--- Begin Data to use ---

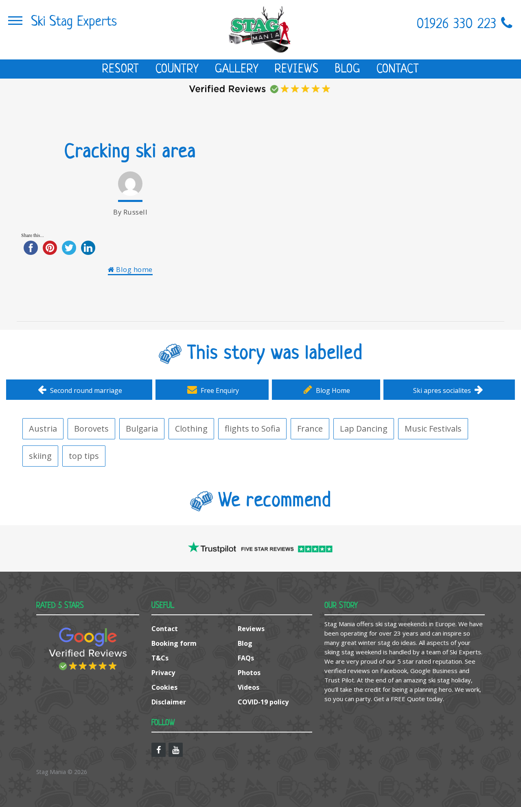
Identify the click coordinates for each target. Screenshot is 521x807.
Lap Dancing (363, 428)
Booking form (174, 643)
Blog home (133, 269)
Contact (398, 70)
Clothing (191, 428)
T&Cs (160, 657)
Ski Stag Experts (74, 22)
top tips (84, 455)
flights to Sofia (252, 428)
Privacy (163, 672)
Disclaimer (168, 701)
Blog (347, 70)
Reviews (297, 70)
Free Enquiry (219, 390)
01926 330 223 (459, 24)
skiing (40, 455)
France (310, 428)
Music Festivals (433, 428)
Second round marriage (85, 390)
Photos (249, 672)
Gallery (236, 70)
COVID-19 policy (263, 701)
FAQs (246, 657)
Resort (120, 70)
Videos (248, 687)
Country (177, 70)
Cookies (164, 687)
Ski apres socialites (443, 390)
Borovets (91, 428)
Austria (43, 428)
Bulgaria (142, 428)
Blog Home (332, 390)
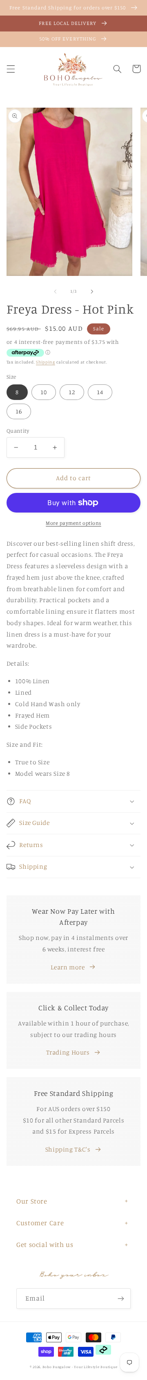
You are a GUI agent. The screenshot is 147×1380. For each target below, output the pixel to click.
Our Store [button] (31, 1201)
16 (19, 411)
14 (100, 391)
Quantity (18, 430)
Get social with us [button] (44, 1244)
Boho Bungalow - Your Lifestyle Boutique (80, 1366)
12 (72, 391)
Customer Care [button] (40, 1223)
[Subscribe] (120, 1298)
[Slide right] (92, 291)
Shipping (45, 361)
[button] (10, 68)
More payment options (73, 523)
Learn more (68, 967)
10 (43, 391)
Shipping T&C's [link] (68, 1149)
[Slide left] (55, 291)
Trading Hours (68, 1052)
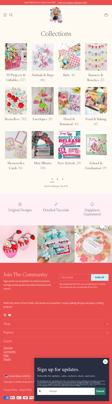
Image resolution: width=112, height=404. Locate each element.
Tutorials (8, 347)
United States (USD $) (19, 376)
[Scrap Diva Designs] (56, 15)
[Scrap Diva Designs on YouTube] (9, 315)
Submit (100, 391)
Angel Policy (26, 389)
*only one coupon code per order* (72, 2)
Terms (94, 385)
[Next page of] (62, 179)
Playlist (7, 359)
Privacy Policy (10, 389)
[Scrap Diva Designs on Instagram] (5, 315)
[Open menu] (5, 15)
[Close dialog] (105, 361)
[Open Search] (11, 15)
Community (10, 351)
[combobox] (42, 391)
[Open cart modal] (106, 15)
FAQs (6, 355)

--- End Data to use ---

**Short task:** Copy out all of the records above with each "Scrap Diva Designs" switched to "Scrap Diva Studio" and nothing else changed. Leave out the picture lines.

**Result:**
Identify the click coordinates for each target. Screenshot is 521x807.
Lap Dancing (363, 428)
Booking form (174, 643)
Blog home (133, 269)
Contact (398, 70)
Clothing (191, 428)
T&Cs (160, 657)
Ski Stag Experts (74, 22)
top tips (84, 455)
flights to Sofia (252, 428)
Privacy (163, 672)
Disclaimer (168, 701)
Blog (347, 70)
Reviews (297, 70)
Free Enquiry (219, 390)
01926 330 223 (459, 24)
skiing (40, 455)
France (310, 428)
Music Festivals (433, 428)
Second round marriage (85, 390)
Photos (249, 672)
Gallery (236, 70)
COVID-19 policy (263, 701)
FAQs (246, 657)
Resort (120, 70)
Videos (248, 687)
Country (177, 70)
Cookies (164, 687)
Ski apres socialites (443, 390)
Borovets (91, 428)
Austria (43, 428)
Bulgaria (142, 428)
Blog Home (332, 390)
You are a GUI agent. The screenshot is 147×1380. For each target below, output the pixel to click.
Our Store [button] (31, 1201)
16 (19, 411)
14 (100, 391)
Quantity (18, 430)
Get social with us [button] (44, 1244)
Boho Bungalow - Your Lifestyle Boutique (80, 1366)
12 (72, 391)
Customer Care [button] (40, 1223)
[Subscribe] (120, 1298)
[Slide right] (92, 291)
Shipping (45, 361)
[button] (10, 68)
More payment options (73, 523)
Learn more (68, 967)
10 (43, 391)
Shipping T&C's [link] (68, 1149)
[Slide left] (55, 291)
Trading Hours (68, 1052)
Image resolution: width=112, height=404. Locate each element.
Tutorials (8, 347)
United States (USD $) (19, 376)
[Scrap Diva Studio] (56, 15)
[Scrap Diva Studio on YouTube] (9, 315)
Submit (100, 391)
Angel Policy (26, 389)
*only one coupon code per order* (72, 2)
Terms (94, 385)
[Next page of] (62, 179)
Playlist (7, 359)
Privacy Policy (10, 389)
[Scrap Diva Studio on Instagram] (5, 315)
[Open menu] (5, 15)
[Close dialog] (105, 361)
[Open Search] (11, 15)
Community (10, 351)
[combobox] (42, 391)
[Open cart modal] (106, 15)
FAQs (6, 355)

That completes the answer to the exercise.